In 2009, President Barack Obama made a significant contribution (around $500 million) in federal funds for the formation and expansion of online learning programs. What does all of this tell us? Simply this: online learning is a viable option, and, when it’s done right, it works well. Plenty of working parents, busy professionals, and everyday people have completed education programs online and earned real degrees in their spare time. With online learning, you can earn a pharmacy technician certification or other entry-level certification in as little as 10-12 months!
Online learning offers a number of benefits, such as the flexibility and convenience of taking courses when you want. For example, adults who work may take online or distance courses to earn their degree or develop skills for their job.A Bachelor’s degree in Engineering provides students with the fundamental training necessary for an engineering career.
The COVID-19 Response
The COVID-19 pandemic crept up on the US, and, unfortunately, the country just wasn’t prepared for what was coming. As of February of 2021, around 500,000 people have died from the virus, and while vaccines are being administered across the country and the world, life as we know it has been significantly changed.
One of the things that changed the most was how we viewed and participated in education. Public and private schools sent students home, and while the transition was quick, the results were mixed for the remainder of the 2019-2020 school year. Many schools found that students were either performing in a similar way to physical learning, while others found a drop in both attendance and participation.
However, the data shows us that the 2020-2021 school year has seen a significant improvement. It was simply a matter of adjusting to new changes, and students across the country have seemingly adapted just fine.
What Does This Mean For The Future?
So, is online learning the future of education? It’s unlikely that we’ll see massive adoption of online-only programs, but it’s clear that our current programs won’t just go away once the pandemic settles down. Online learning is a flexible, often more accessible option for students of all ages. There’s also been an increase in the number of programs available online in recent years, so the options are ever-expanding at both college and k-12 levels. The big reason we’ll likely see more online learning in the future is cost.
Costs Of Physical and Online Learning
Overall, online learning is a more affordable alternative for prospective college students. With the cost of higher learning doubling since the 1980s, it’s no wonder the average college student is looking for a more affordable alternative. It’s not that the quality of education has risen, or that things just became more expensive. Rather, college has become more of a privileged opportunity than an accessible means of improving one’s standing in the world.
The cost of higher education online is significantly cheaper than in-person learning, causing many students even before the pandemic to make the switch.
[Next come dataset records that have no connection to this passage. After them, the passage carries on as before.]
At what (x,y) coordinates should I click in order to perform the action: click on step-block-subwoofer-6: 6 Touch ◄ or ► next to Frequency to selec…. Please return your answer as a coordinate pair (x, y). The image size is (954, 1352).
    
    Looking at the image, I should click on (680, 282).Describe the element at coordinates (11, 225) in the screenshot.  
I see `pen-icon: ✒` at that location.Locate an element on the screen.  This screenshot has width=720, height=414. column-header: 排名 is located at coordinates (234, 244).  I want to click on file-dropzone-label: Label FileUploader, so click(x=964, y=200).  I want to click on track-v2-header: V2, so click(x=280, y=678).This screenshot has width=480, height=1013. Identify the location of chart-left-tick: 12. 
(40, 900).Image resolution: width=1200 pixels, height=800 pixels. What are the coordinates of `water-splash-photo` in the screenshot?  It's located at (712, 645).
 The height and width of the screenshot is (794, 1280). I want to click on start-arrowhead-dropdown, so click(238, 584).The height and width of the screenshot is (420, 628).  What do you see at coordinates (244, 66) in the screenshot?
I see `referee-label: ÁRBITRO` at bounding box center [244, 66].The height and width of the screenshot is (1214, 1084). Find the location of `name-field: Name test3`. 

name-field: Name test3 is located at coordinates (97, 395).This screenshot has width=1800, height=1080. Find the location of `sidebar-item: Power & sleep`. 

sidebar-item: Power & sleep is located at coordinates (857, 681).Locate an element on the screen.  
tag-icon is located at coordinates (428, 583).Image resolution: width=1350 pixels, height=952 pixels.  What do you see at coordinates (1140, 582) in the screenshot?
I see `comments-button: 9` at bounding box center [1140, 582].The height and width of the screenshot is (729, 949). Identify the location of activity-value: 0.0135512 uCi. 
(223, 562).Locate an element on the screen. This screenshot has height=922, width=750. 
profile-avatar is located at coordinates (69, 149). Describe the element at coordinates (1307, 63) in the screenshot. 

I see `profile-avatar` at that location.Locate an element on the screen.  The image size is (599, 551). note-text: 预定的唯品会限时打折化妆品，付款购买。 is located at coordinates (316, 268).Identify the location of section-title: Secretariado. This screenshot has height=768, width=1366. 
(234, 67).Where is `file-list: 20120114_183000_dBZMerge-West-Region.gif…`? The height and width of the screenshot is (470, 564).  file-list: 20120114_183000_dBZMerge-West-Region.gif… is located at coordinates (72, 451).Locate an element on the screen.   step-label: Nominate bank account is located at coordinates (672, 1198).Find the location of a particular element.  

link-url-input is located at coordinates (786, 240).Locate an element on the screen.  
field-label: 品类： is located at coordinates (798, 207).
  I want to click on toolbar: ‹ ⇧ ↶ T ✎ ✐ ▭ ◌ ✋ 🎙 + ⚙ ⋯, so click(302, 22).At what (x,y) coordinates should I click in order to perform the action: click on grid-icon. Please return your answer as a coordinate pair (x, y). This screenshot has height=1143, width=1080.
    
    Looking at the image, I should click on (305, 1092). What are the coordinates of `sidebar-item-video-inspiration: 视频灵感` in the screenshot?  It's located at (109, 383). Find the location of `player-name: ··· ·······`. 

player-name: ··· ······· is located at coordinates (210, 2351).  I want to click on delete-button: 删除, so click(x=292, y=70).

Let’s not forget that our public education system has taken massive funding cuts in the last 20 years, and the federal budget in 2017 spent only 2% of its total budget on major educational programs. Even as costs have risen, enrollment in colleges and other educational institutions continues to rise.
The Bottom Line
Education is a priority for millions of Americans, but as prices continue to soar, many prospective students will be looking into online education as a viable and affordable alternative to traditional schooling. College costs have skyrocketed since the 1980s, but online programs are often more affordable. Since online colleges don’t have to cover the costs of physical buildings, maintenance, utilities, and more, they can generally offer a more affordable education package. The bottom line? Online education might just be the future of learning.